**What you will do:** Which lines of the records below contain the string "your"? List each of them in full, and treat uppercase and lowercase as different.
┌──
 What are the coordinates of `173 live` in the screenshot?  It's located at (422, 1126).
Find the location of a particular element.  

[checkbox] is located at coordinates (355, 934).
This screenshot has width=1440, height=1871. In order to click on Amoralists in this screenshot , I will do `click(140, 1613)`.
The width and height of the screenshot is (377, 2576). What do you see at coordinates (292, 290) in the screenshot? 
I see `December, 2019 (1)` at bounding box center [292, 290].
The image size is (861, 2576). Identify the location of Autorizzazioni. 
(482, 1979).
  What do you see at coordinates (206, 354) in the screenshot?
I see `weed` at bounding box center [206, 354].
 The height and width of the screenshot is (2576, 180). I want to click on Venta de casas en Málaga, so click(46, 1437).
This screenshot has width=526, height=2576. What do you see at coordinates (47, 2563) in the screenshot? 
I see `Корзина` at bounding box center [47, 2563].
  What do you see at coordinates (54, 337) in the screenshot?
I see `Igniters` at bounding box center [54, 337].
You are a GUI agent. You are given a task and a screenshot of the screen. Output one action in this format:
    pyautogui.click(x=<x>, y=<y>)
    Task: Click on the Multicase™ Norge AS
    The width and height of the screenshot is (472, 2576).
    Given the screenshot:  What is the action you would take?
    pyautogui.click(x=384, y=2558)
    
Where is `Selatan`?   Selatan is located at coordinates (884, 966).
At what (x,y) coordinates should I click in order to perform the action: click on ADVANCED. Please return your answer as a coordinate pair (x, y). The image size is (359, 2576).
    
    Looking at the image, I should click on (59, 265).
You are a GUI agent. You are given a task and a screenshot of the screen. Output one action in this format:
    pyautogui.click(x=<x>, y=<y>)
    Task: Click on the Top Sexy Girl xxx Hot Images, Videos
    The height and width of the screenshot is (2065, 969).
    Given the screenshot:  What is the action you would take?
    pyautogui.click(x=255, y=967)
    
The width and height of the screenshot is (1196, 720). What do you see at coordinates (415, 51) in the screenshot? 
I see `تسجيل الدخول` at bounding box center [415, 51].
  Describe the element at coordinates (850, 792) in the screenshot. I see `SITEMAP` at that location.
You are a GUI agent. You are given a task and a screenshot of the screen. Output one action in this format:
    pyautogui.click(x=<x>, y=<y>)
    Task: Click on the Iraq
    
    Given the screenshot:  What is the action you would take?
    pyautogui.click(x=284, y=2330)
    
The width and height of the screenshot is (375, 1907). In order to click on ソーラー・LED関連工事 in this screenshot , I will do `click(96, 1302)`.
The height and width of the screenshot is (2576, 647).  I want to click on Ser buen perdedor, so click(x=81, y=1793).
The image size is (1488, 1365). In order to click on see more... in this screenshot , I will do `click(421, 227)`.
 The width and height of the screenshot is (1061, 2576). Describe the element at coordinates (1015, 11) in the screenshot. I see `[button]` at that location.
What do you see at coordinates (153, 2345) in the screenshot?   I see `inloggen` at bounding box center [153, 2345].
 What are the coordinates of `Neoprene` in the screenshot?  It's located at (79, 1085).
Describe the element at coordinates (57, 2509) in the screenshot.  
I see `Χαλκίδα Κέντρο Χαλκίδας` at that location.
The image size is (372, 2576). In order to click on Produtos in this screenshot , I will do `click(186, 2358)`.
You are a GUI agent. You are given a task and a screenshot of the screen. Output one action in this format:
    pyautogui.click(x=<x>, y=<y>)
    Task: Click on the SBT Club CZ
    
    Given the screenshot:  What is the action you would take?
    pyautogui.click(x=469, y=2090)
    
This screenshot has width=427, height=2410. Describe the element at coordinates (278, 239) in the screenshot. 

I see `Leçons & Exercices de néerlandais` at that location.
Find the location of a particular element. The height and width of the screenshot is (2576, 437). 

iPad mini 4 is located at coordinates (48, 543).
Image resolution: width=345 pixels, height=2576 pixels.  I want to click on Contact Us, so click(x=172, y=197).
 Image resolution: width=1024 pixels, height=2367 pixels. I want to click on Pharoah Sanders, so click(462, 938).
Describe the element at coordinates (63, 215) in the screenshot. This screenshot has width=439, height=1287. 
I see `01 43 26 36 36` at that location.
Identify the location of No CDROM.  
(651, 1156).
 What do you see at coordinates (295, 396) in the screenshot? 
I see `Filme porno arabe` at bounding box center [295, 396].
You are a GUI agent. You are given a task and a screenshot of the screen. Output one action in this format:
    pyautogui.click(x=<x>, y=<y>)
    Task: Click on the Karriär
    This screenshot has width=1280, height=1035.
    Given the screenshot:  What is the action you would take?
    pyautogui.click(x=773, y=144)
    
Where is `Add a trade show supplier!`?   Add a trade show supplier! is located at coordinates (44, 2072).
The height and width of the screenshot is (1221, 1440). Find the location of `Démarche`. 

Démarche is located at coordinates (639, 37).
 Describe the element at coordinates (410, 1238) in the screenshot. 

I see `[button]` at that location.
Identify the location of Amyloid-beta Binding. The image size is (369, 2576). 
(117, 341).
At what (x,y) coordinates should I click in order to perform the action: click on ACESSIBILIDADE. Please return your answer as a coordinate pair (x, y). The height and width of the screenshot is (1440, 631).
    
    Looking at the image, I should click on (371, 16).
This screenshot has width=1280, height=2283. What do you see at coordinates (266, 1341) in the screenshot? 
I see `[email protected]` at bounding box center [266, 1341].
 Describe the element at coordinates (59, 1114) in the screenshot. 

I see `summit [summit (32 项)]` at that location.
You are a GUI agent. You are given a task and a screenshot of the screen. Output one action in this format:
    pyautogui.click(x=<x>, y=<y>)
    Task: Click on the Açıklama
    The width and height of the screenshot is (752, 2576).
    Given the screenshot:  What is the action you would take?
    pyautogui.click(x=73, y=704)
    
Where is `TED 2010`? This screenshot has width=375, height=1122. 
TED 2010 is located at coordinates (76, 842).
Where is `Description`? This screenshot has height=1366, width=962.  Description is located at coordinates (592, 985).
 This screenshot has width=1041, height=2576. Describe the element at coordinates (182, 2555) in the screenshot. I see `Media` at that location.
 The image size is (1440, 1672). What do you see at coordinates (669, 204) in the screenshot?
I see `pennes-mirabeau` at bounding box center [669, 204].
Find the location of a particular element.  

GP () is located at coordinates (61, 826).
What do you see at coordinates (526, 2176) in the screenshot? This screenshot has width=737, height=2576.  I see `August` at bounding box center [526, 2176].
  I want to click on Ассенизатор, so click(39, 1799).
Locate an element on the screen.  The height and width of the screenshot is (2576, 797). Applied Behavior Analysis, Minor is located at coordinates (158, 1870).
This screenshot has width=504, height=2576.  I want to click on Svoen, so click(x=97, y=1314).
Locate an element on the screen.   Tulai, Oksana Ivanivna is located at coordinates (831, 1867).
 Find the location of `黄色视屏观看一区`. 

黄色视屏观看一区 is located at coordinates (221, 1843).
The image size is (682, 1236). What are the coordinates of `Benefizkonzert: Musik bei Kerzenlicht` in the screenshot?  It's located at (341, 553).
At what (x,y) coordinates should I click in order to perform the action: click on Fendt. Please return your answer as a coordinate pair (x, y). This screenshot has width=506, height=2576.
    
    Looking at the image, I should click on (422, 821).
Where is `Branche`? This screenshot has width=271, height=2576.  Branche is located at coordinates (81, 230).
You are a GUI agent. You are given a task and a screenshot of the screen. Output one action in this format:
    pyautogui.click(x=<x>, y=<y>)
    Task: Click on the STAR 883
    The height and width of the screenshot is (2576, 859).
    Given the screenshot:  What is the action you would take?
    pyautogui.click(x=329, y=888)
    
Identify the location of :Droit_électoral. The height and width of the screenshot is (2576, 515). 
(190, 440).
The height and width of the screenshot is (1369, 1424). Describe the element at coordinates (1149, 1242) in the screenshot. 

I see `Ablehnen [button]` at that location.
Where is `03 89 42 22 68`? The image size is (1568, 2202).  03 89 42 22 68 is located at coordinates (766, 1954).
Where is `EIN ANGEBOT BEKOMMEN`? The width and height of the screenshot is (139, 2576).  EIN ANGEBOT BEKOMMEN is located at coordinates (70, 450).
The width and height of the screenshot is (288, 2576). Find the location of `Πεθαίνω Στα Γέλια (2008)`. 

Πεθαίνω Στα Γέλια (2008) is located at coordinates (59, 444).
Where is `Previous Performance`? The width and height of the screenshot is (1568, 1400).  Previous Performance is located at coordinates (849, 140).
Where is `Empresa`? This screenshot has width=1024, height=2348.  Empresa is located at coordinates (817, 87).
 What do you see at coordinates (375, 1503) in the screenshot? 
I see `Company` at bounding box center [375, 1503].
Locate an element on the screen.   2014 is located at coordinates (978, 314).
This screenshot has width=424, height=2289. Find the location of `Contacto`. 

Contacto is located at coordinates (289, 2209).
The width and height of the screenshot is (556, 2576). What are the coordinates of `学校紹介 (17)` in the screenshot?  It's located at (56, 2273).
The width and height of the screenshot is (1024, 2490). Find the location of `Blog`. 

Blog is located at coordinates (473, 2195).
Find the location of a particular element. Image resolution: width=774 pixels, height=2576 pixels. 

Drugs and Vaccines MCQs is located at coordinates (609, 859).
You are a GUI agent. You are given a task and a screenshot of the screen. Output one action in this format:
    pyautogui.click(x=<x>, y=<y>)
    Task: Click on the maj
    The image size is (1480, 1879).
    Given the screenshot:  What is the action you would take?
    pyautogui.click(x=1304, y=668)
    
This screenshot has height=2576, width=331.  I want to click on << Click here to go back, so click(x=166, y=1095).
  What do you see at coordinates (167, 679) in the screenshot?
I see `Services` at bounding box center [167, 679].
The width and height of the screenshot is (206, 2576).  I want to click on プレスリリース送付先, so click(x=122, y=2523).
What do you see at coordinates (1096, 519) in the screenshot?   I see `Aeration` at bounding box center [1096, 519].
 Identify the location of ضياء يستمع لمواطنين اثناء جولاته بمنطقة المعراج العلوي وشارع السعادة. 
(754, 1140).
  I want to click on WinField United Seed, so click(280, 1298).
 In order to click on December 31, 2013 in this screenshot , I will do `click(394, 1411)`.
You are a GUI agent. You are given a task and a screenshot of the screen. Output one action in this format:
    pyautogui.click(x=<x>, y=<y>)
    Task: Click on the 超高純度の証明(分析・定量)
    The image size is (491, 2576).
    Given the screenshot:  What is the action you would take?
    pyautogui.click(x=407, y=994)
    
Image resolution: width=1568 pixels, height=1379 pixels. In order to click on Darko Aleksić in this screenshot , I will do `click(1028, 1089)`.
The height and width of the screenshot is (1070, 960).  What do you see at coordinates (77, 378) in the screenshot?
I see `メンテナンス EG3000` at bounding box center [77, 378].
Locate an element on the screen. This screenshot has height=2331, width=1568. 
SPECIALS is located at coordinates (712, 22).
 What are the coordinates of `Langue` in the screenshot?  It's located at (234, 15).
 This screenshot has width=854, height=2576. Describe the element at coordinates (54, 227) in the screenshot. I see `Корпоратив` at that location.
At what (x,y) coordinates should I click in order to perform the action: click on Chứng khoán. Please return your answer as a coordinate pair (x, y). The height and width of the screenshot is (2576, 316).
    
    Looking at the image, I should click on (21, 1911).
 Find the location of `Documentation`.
└──
**Final answer:**
At what (x,y) coordinates should I click in order to perform the action: click on ADVANCED. Please return your answer as a coordinate pair (x, y). The image size is (359, 2576).
At what (x,y) coordinates should I click in order to perform the action: click on ACESSIBILIDADE. Please return your answer as a coordinate pair (x, y). The height and width of the screenshot is (1440, 631).
At what (x,y) coordinates should I click in order to perform the action: click on Fendt. Please return your answer as a coordinate pair (x, y). This screenshot has width=506, height=2576.
At what (x,y) coordinates should I click in order to perform the action: click on Chứng khoán. Please return your answer as a coordinate pair (x, y). The height and width of the screenshot is (2576, 316).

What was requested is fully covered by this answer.